┌──
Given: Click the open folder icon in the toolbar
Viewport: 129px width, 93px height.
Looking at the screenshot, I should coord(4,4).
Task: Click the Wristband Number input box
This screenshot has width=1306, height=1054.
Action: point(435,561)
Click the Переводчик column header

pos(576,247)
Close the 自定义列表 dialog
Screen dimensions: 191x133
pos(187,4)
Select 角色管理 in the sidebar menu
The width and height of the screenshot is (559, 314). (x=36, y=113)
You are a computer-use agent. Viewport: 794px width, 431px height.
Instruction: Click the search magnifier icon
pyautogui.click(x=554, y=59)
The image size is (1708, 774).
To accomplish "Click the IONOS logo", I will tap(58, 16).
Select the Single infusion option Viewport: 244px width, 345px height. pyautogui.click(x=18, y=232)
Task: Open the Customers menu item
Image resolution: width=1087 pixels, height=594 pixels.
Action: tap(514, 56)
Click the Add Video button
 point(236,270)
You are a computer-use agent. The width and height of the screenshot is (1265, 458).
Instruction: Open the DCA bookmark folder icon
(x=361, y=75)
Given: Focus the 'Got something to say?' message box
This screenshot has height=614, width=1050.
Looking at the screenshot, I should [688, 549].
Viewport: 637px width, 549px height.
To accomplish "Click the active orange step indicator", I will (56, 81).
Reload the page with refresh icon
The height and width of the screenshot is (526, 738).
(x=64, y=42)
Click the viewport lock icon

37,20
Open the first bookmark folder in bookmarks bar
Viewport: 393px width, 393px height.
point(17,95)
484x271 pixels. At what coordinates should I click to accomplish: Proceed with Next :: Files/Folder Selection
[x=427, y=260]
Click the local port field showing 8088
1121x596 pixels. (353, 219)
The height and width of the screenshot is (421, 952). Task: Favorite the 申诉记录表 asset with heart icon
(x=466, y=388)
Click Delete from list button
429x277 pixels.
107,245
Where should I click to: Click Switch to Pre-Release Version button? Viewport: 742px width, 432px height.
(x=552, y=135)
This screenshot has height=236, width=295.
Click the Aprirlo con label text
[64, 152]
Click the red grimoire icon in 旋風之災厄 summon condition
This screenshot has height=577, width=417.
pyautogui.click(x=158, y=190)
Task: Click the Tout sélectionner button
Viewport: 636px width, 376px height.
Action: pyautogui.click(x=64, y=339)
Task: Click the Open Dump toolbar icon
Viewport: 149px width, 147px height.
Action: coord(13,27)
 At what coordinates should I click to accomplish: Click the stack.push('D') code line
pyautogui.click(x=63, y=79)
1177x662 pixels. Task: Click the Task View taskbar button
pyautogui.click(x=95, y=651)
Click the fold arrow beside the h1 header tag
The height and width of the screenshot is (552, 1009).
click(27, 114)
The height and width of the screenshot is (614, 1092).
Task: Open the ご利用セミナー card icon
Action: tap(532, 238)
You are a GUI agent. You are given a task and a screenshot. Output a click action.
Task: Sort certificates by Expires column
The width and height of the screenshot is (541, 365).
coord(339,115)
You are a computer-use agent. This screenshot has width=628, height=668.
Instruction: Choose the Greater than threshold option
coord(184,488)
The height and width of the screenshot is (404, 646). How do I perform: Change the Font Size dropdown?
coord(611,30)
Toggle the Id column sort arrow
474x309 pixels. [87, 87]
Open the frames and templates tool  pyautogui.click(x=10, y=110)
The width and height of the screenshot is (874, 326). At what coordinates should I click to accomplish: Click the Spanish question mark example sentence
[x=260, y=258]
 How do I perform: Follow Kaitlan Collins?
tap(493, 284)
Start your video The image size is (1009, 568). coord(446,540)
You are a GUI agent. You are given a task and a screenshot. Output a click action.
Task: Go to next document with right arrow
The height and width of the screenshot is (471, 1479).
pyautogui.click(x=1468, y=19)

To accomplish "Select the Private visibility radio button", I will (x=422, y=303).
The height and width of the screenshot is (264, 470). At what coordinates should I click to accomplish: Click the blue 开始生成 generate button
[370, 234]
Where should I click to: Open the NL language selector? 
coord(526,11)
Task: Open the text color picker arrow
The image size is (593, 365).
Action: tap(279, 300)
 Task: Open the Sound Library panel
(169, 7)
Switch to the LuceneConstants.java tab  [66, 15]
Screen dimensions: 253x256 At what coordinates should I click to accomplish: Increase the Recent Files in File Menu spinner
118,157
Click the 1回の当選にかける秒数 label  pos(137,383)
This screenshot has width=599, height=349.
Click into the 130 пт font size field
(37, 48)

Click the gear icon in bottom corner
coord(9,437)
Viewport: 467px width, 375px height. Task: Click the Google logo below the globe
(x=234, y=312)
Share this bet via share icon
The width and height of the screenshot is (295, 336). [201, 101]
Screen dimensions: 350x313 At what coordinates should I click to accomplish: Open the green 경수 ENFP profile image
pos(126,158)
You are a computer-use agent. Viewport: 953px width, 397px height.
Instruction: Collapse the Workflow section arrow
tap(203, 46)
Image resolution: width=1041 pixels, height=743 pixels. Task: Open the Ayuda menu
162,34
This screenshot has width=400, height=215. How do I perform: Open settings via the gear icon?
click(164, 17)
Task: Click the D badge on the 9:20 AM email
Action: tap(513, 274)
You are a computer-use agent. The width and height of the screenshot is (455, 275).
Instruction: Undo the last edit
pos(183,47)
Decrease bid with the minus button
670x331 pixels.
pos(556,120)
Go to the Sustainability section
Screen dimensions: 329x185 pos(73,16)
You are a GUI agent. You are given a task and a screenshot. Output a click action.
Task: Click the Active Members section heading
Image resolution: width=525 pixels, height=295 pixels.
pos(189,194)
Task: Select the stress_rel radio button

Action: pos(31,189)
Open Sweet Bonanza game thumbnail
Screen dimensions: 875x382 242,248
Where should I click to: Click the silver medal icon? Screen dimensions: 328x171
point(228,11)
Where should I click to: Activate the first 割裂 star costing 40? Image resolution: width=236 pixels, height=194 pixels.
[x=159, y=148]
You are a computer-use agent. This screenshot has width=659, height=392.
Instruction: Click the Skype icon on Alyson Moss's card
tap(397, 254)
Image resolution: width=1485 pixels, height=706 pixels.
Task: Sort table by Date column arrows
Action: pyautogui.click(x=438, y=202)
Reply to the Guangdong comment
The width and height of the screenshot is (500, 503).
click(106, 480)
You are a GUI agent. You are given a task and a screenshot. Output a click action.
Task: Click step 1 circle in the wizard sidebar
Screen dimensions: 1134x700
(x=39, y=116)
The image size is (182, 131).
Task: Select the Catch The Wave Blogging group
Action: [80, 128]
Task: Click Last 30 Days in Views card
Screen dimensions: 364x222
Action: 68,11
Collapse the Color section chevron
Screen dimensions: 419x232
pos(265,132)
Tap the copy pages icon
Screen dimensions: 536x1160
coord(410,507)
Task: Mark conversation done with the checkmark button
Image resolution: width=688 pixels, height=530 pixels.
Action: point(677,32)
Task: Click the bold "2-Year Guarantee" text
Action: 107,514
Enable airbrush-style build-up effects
└──
**Required action**
Through the line that holds "is (1265, 458).", repeat the material above exactly, starting at its first line.

**Answer space**
Given: Click the open folder icon in the toolbar
Viewport: 129px width, 93px height.
Looking at the screenshot, I should coord(4,4).
Task: Click the Wristband Number input box
This screenshot has width=1306, height=1054.
Action: point(435,561)
Click the Переводчик column header

pos(576,247)
Close the 自定义列表 dialog
Screen dimensions: 191x133
pos(187,4)
Select 角色管理 in the sidebar menu
The width and height of the screenshot is (559, 314). (x=36, y=113)
You are a computer-use agent. Viewport: 794px width, 431px height.
Instruction: Click the search magnifier icon
pyautogui.click(x=554, y=59)
The image size is (1708, 774).
To accomplish "Click the IONOS logo", I will tap(58, 16).
Select the Single infusion option Viewport: 244px width, 345px height. pyautogui.click(x=18, y=232)
Task: Open the Customers menu item
Image resolution: width=1087 pixels, height=594 pixels.
Action: tap(514, 56)
Click the Add Video button
 point(236,270)
You are a computer-use agent. The width and height of the screenshot is (1265, 458).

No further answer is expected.